--- Dataset extract Enclosed Below ---
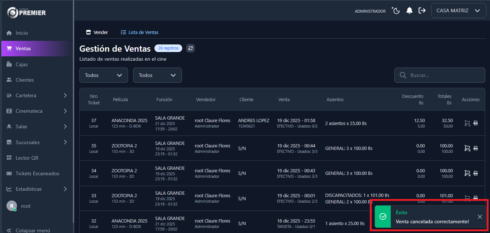Viewport: 490px width, 233px height.
Task: Click the Buscar search field
Action: click(x=444, y=75)
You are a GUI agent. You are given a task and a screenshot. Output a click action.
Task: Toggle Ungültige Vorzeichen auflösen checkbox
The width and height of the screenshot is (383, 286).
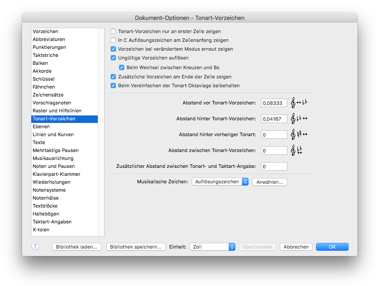113,58
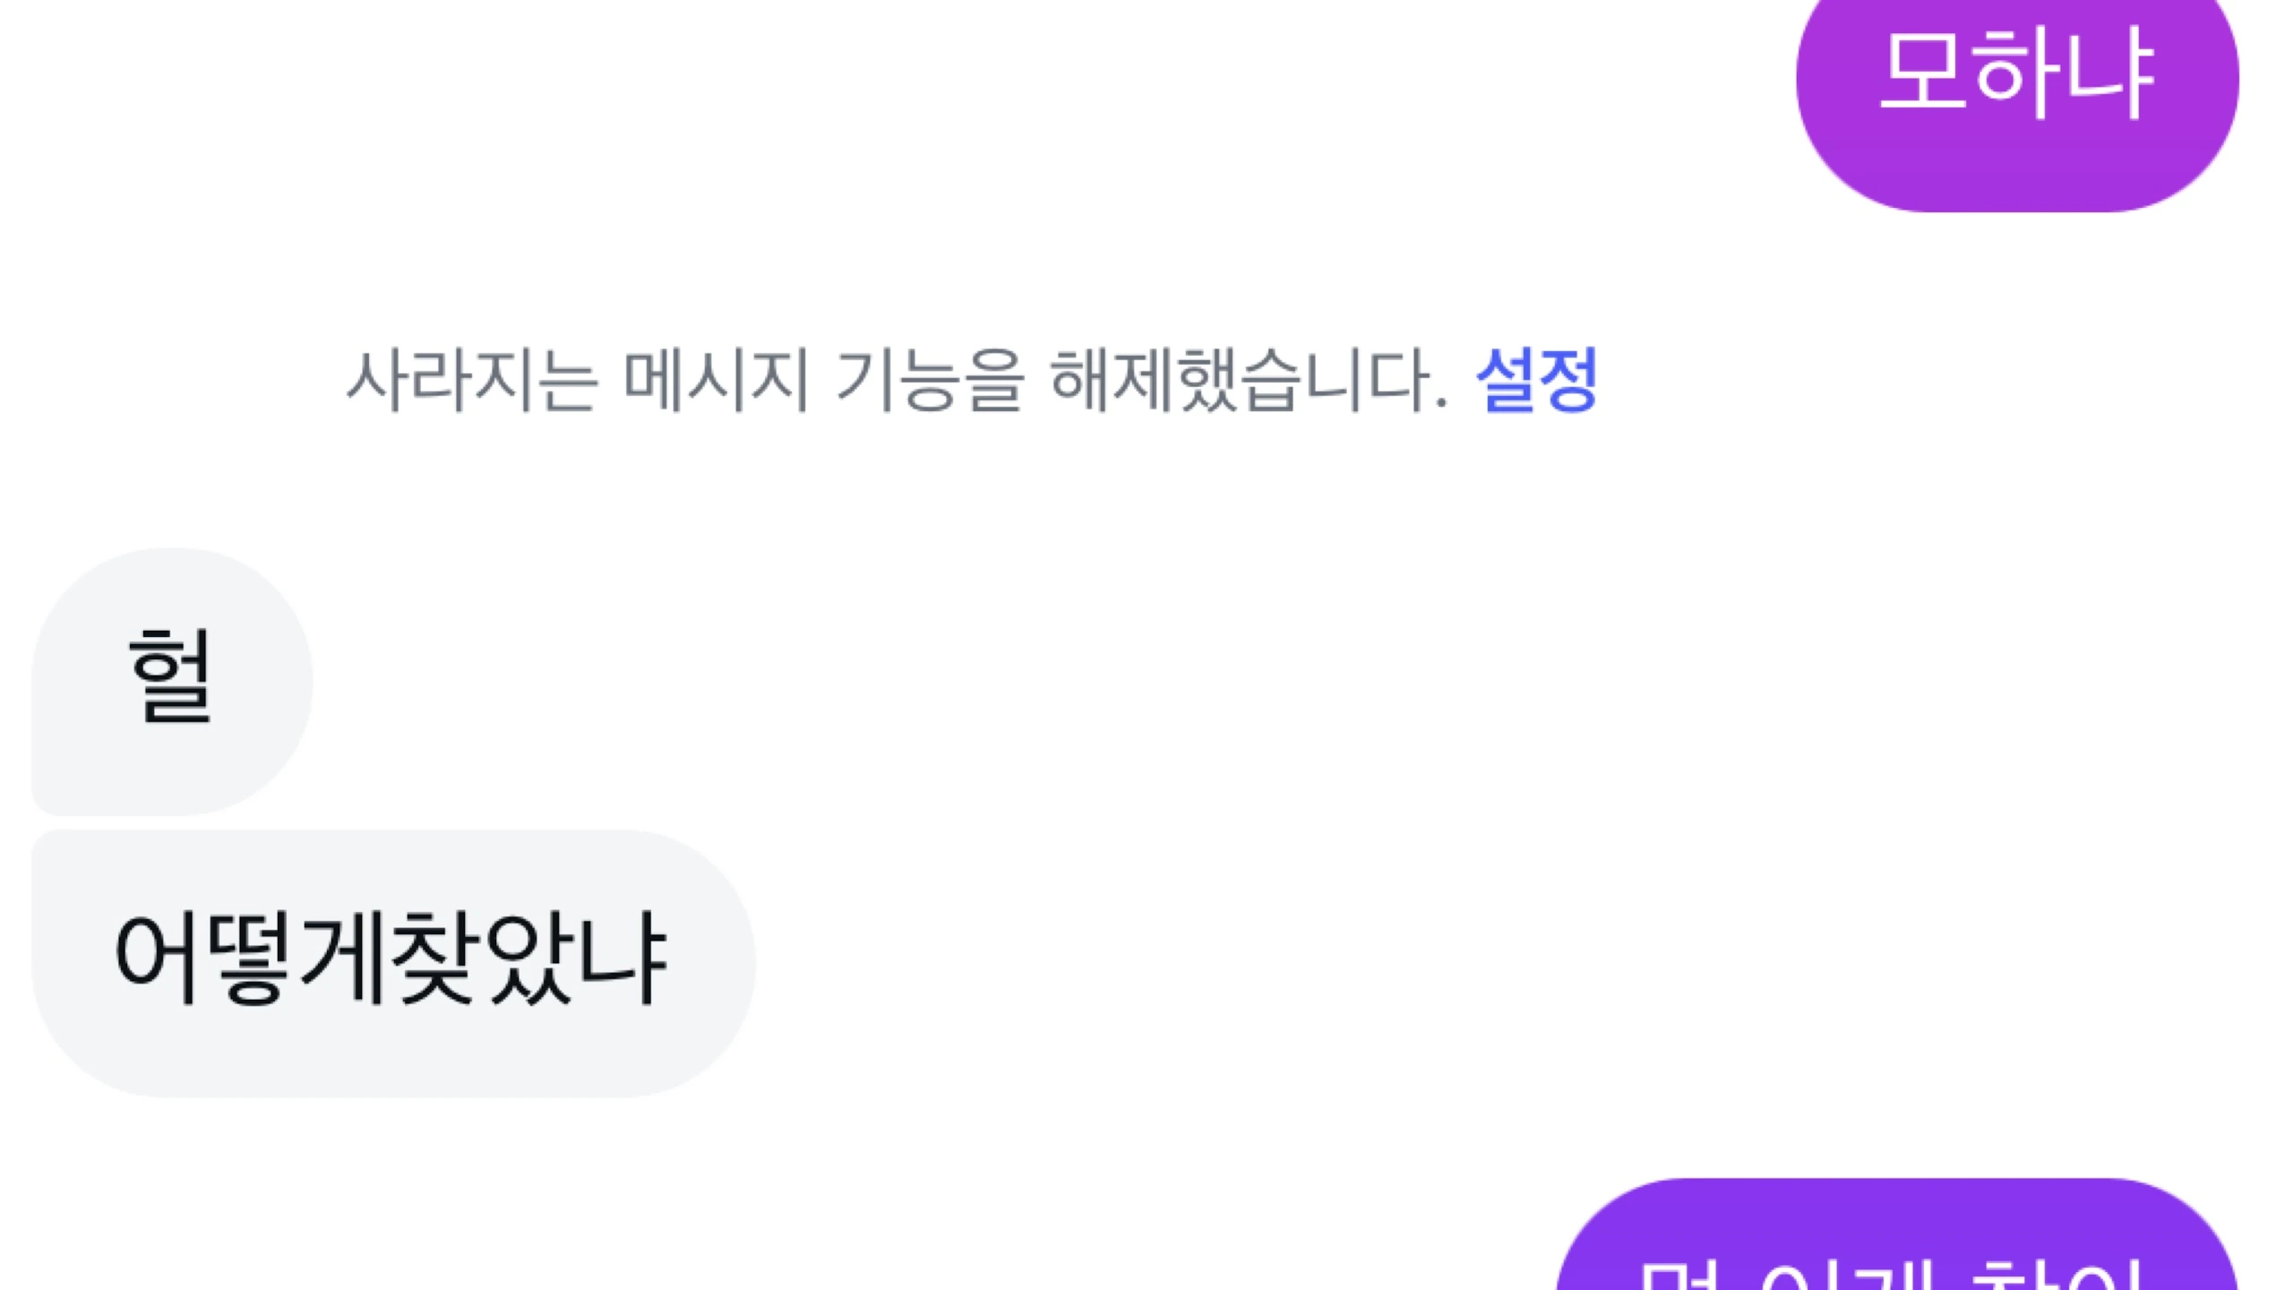This screenshot has height=1290, width=2293.
Task: Click the word 기능을 in the system notice
Action: 928,380
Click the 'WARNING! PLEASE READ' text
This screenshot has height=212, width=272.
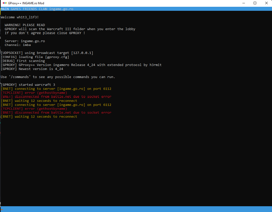[25, 25]

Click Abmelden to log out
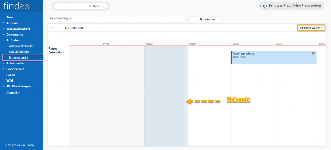(x=13, y=93)
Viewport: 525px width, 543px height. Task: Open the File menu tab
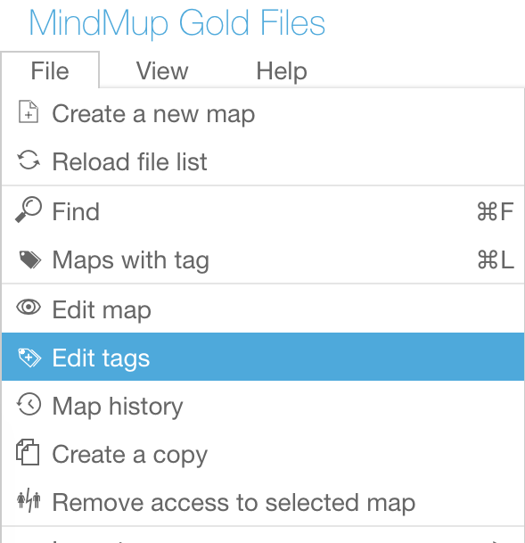pyautogui.click(x=50, y=70)
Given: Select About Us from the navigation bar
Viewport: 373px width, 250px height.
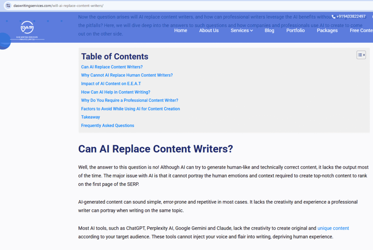Looking at the screenshot, I should (x=209, y=31).
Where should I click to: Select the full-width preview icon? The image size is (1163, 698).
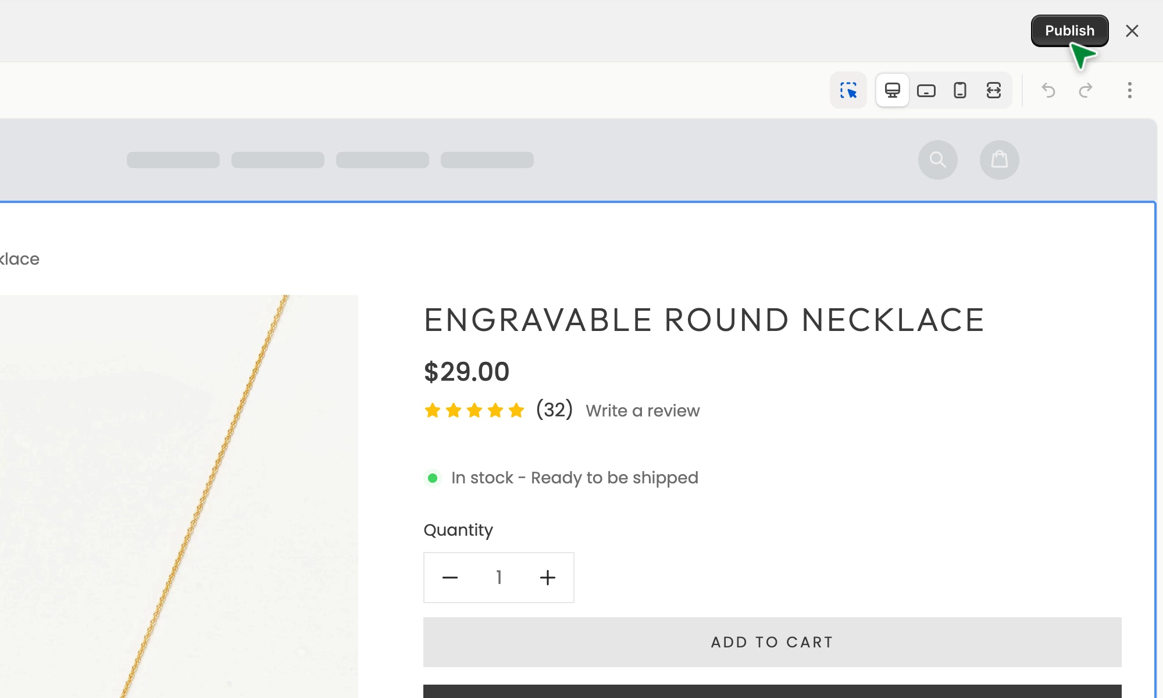coord(994,91)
--- End of Enclosed Dataset extract ---
What you are asked to do: All lines from the one containing "Where should I" to the last line of the records above, both included, need to be repeated word for word; omit the pictures.

Problem solution:
Where should I click to: Select the full-width preview icon? The image size is (1163, 698).
coord(994,91)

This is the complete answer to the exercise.